Two Words, Eight Letters: Thank You

June 1, 2017

Fulbright Amizade participants from left to right: Edward Lo, Fulbright U.S. Student to Brazil; David E. Natarén Oyuela, Fulbright Student from Honduras; Mylinh Huang, Fulbright U.S. Student to Vietnam; Kinga Zsofia Horvath, Fulbright Student from Hungary in front of 34:Ate, a Williamson local restaurant.

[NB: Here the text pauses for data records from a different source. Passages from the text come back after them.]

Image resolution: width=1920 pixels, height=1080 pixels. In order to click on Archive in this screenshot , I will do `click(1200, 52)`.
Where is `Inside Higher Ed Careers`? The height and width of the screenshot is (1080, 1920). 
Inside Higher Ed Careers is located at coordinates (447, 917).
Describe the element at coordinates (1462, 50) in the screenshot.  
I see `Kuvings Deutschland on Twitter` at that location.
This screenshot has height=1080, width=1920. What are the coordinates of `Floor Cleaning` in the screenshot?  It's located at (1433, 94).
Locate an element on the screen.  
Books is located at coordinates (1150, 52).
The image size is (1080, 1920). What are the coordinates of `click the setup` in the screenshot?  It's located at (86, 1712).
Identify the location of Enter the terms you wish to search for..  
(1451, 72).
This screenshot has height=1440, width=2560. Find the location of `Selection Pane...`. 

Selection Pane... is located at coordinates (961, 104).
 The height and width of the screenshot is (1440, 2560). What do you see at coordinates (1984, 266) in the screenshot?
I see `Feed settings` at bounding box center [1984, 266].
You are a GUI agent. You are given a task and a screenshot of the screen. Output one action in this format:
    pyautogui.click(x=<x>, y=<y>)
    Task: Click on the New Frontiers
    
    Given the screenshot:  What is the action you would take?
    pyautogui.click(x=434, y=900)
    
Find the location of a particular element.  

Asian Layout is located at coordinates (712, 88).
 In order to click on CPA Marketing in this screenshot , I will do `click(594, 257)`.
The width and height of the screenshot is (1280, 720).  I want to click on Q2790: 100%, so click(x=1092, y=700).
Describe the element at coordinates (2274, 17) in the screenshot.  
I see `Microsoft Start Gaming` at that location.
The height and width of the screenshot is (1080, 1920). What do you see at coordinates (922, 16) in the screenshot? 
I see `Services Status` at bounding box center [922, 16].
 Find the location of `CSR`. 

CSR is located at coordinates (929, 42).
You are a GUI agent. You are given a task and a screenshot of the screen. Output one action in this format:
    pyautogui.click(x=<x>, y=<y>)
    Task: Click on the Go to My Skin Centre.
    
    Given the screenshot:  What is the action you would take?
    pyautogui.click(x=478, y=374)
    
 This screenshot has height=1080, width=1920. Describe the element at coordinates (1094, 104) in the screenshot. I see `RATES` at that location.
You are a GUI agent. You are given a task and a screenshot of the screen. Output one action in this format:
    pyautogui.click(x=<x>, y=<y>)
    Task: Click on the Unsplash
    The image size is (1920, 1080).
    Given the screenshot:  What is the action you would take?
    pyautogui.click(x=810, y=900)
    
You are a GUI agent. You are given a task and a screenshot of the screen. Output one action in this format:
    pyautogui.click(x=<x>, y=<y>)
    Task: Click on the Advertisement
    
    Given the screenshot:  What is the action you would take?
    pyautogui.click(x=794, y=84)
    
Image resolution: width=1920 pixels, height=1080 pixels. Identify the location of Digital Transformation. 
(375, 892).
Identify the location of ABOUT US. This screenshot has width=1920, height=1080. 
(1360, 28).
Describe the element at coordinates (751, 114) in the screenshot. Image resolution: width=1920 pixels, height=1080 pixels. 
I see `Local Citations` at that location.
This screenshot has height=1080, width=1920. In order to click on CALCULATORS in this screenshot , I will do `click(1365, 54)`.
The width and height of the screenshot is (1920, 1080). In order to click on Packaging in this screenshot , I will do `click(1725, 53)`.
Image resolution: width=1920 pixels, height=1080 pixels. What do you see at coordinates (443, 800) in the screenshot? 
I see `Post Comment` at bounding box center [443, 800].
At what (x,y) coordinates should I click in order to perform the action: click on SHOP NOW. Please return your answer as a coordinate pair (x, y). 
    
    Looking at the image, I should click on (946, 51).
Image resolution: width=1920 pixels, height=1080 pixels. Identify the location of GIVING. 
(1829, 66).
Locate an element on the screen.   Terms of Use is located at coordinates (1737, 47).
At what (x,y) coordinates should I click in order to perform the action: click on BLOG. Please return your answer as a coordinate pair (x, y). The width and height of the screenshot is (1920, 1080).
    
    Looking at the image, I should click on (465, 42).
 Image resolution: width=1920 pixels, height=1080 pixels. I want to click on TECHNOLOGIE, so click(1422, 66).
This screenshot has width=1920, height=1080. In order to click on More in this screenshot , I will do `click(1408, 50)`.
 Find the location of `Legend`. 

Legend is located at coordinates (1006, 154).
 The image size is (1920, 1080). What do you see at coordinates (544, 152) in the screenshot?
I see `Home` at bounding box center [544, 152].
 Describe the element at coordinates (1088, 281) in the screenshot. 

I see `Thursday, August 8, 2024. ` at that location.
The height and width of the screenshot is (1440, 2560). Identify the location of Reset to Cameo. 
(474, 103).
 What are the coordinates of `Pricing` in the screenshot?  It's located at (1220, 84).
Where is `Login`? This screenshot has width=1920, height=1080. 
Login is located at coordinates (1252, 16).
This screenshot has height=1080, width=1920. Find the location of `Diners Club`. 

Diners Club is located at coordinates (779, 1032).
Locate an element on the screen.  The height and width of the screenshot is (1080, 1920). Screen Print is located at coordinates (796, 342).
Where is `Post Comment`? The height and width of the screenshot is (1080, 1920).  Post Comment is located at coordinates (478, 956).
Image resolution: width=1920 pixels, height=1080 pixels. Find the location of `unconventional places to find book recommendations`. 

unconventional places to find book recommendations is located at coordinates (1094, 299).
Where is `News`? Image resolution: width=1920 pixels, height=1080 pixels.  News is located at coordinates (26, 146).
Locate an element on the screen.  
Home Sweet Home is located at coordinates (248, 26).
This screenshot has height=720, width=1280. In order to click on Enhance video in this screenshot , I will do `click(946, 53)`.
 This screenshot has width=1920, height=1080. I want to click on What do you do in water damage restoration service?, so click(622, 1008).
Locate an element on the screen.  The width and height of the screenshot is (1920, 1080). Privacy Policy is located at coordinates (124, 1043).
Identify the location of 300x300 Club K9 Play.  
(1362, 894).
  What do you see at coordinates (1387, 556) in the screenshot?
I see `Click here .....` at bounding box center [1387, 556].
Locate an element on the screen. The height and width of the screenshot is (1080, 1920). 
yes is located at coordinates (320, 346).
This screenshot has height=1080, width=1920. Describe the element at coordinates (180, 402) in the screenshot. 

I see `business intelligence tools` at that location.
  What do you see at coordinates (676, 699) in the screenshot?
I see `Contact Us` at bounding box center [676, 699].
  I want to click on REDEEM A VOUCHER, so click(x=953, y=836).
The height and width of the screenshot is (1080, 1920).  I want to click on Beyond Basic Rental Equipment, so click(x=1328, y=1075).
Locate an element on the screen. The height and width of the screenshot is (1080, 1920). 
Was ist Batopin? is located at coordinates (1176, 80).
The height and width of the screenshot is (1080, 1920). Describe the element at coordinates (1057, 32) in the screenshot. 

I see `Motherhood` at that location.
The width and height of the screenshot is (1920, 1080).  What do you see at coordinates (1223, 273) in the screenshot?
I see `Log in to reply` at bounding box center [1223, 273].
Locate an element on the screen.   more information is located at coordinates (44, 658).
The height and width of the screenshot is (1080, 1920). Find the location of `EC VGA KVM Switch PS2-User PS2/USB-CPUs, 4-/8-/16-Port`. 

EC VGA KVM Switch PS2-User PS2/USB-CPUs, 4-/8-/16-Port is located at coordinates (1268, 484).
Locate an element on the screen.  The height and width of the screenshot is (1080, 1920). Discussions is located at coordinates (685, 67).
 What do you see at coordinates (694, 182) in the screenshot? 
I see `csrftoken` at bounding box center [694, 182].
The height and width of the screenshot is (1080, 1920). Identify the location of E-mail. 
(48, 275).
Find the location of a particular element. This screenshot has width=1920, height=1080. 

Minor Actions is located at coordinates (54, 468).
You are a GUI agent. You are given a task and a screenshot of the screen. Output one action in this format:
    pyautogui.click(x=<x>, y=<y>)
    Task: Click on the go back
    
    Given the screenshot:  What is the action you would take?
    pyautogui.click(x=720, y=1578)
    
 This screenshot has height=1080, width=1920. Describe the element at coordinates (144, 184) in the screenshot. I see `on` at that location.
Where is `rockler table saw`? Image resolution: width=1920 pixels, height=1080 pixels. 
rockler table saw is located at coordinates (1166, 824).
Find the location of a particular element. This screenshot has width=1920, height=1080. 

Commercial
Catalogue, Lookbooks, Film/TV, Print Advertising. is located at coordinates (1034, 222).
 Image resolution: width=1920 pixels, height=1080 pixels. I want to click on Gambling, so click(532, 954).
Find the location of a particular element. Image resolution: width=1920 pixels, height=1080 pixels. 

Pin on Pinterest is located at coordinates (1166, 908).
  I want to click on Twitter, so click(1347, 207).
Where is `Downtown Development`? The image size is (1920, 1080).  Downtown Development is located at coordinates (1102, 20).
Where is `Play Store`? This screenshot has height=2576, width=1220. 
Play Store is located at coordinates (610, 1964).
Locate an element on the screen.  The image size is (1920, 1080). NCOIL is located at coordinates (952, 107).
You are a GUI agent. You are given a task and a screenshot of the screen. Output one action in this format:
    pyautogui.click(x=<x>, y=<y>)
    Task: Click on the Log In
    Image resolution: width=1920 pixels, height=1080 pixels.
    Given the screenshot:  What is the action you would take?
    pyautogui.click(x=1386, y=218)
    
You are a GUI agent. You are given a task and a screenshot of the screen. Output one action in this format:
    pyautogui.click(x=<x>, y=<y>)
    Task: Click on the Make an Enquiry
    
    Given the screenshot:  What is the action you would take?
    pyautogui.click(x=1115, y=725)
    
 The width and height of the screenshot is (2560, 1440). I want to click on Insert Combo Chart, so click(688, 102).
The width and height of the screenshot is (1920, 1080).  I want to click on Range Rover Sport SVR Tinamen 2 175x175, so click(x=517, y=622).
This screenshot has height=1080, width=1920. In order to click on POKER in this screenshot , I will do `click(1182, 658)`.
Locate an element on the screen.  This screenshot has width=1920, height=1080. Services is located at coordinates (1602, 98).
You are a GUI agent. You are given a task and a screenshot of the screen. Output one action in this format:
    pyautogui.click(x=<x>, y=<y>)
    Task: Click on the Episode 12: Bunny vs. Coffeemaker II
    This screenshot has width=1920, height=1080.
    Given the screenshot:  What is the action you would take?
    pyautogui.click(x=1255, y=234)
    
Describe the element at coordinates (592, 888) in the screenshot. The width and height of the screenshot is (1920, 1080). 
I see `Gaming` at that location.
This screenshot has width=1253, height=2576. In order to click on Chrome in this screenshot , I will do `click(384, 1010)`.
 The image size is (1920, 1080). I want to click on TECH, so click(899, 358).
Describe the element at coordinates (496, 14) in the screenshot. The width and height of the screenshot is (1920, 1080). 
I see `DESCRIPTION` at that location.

Editor’s note: In April 2017, twelve Fulbrighters engaged in a week-long service learning project in Williamson, West Virginia, an Appalachian community with valuable lessons to share about sustainability, perseverance and revitalization. This is one in a series of blog posts from the Fulbrighters who visited Williamson. The Fulbrighters were asked to focus on their experiences in Williamson, as well as their engagement with local American community leaders. Visit the Fulbright Amizade 2017 Storify for more details on their journey.

In the small coal-mining town of Williamson, West Virginia lie many gems: the wild and wonderful landscape, the hospitality of the community, and the persistent work of everyday heroes who make miracles there. In Williamson, it does not matter whether you meet an 8-year-old girl participating in an after-school program, a 40-year-old man playing basketball with underserved children, or a 70-year-old beekeeper, you can experience the fact that “giving back to the community” is ageless. During the first week of April 2017, twelve enthusiastic Fulbrighters were able to experience and contribute to the ways in which the residents of Williamson make a difference. We joined local residents in building community gardens, turning rocky mining lands into fertile soil, and teaching the next generation how to give back. This is a thank you note to all of the people who were part of the Fulbright Amizade service-learning project and made an impact on our lives, inspiring us to take our turn to build a better future for the next generation.